Addressing these challenges requires the integration of multiple data sources. In addition to traditional statistical data, alternative sources are gaining importance, including administrative registers, data collected from online platforms (including collaborative economy platforms), and transaction data. In this context, methods based on Natural Language Processing (NLP) and web scraping offer new opportunities to identify unregistered or “hidden” segments of the tourism market, potentially reducing respondent burden.
However, the use of such data introduces significant methodological challenges related to the “uncertainty of input”, stemming from data incompleteness, noise, and ambiguity in textual and web-based sources.
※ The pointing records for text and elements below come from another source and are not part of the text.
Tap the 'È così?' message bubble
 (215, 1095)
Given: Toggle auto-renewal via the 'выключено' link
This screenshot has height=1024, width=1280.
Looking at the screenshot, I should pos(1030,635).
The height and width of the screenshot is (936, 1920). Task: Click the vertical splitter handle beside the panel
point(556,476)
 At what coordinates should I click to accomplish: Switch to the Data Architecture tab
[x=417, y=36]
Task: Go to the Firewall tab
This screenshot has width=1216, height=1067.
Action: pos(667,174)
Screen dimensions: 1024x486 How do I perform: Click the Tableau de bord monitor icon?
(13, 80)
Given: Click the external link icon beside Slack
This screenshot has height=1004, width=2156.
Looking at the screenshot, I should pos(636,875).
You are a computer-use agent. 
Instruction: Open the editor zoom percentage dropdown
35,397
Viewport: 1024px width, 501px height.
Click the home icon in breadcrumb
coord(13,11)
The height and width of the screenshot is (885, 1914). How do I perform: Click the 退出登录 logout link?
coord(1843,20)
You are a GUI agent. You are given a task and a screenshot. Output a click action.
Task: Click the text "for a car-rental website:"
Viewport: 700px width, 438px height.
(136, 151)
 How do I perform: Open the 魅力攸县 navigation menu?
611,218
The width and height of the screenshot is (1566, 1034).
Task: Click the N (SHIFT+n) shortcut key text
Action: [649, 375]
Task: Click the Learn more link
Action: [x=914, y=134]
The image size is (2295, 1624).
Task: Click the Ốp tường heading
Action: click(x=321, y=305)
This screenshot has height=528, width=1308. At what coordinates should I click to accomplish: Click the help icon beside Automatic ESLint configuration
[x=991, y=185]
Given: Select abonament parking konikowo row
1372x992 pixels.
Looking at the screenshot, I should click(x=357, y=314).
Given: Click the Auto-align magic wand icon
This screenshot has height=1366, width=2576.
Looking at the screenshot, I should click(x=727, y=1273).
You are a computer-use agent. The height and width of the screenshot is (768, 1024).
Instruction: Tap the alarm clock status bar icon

The presentation will discuss strategies for managing this uncertainty, including data validation, triangulation across sources, and robustness checks in model-based inference. Particular attention will be given to exploring how these approaches may complement traditional survey data, with careful consideration of their implications for statistical quality.
At the same time, these approaches may support the gradual modernisation of tourism statistics by contributing more timely and complementary information, while requiring careful consideration of challenges related to data harmonisation, quality assessment, and privacy protection.